XML is stands for Extensible Markup Language. It was developed by an organization called the World Wide Web Consortium (W3C) and is available as an open standard. It is a text-based markup language derived from Standard Generalized Markup Language (SGML)a meta markup language for text documents. XML tags identify the data and are used to store and organize the data. Following is the typical example of xml file which represents a book record.

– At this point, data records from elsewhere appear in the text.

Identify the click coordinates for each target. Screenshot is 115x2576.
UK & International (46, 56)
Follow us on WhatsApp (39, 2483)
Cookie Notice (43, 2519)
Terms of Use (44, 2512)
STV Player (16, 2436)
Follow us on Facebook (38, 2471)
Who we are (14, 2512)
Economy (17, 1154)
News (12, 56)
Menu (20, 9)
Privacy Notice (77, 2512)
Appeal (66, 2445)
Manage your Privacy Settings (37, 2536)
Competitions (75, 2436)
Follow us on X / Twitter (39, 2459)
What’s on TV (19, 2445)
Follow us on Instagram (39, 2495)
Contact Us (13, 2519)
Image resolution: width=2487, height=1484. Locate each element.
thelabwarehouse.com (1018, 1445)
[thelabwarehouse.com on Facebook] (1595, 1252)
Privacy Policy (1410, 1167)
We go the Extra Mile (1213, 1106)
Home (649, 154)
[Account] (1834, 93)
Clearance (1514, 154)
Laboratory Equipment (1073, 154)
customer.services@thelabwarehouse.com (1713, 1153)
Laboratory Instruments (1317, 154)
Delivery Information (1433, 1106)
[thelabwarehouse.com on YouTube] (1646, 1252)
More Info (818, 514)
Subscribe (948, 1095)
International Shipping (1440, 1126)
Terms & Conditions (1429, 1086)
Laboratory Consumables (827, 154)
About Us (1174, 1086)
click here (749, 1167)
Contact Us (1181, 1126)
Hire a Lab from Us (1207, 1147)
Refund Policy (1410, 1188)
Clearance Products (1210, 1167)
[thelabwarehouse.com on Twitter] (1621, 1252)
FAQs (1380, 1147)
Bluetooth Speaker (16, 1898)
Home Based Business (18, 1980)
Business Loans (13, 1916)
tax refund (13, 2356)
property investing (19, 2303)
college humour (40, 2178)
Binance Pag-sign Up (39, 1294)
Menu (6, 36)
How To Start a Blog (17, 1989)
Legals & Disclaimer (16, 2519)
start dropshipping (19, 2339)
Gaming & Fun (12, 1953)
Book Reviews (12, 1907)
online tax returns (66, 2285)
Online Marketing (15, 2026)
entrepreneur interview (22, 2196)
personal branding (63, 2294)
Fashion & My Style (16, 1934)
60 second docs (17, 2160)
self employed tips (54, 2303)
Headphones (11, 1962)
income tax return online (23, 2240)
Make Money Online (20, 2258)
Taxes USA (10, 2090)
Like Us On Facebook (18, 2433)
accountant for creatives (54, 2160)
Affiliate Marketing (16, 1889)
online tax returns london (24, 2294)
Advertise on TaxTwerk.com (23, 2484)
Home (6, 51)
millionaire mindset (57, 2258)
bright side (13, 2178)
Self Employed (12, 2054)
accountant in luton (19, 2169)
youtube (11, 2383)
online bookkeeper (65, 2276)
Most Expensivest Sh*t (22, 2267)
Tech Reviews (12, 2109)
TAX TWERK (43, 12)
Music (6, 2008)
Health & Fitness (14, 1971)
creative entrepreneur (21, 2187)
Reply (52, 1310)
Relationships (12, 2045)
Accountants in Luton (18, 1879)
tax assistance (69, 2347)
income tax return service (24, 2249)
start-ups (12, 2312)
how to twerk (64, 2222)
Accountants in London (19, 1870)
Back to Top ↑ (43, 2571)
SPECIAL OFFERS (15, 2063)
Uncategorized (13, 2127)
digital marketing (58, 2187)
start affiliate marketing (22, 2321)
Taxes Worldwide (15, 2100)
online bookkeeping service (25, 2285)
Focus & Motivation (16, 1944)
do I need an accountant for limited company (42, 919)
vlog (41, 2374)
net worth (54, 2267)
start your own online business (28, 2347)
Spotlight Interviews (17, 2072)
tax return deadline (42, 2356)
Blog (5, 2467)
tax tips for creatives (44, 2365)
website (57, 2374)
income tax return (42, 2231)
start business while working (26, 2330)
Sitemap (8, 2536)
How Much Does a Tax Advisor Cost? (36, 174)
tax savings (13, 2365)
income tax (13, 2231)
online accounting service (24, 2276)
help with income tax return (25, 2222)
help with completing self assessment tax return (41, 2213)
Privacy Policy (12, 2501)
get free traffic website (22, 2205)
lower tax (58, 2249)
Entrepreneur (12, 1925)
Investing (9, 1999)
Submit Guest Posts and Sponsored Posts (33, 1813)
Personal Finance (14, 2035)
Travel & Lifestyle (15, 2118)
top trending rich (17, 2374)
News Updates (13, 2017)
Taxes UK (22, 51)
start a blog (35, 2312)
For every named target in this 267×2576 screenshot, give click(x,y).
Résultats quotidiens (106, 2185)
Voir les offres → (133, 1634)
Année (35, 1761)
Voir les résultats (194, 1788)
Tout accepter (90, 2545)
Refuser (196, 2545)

<?xml version="1.0" encoding="UTF-8"?> <Library> <Book> <author>Bill Gates</author> <title>The Road Ahead</title> </Book> </Library>
Here version is the XML version and encoding specifies the character encoding used in the document. Book-Library is root element, it contains Book element which has author, title as sub elements. An XML element is everything from (including) the element’s start tag to (including) the element’s end tag.
XML Elements :
Element names must start with a letter or underscore. It can contain letters, digits, hyphens, underscores, and periods , but not spaces. it must not start with the words as xml or XML. Xml elements are user defined and case sensitive. It is designed to store and describe data & to exchange the information between organizations and systems. It easy to understand for human & machine readable. It is Well structured, easy to read and write from applications. It can text, attributes,other elements ,or a mix of the above.
XML with HTML Comparison –
- XML describes data while HTML describes how the data should be displayed. Therefore, HTML is about displaying information while XML is about describing information.
- XML supports user-defined tags while HTML provides pre-defined tags.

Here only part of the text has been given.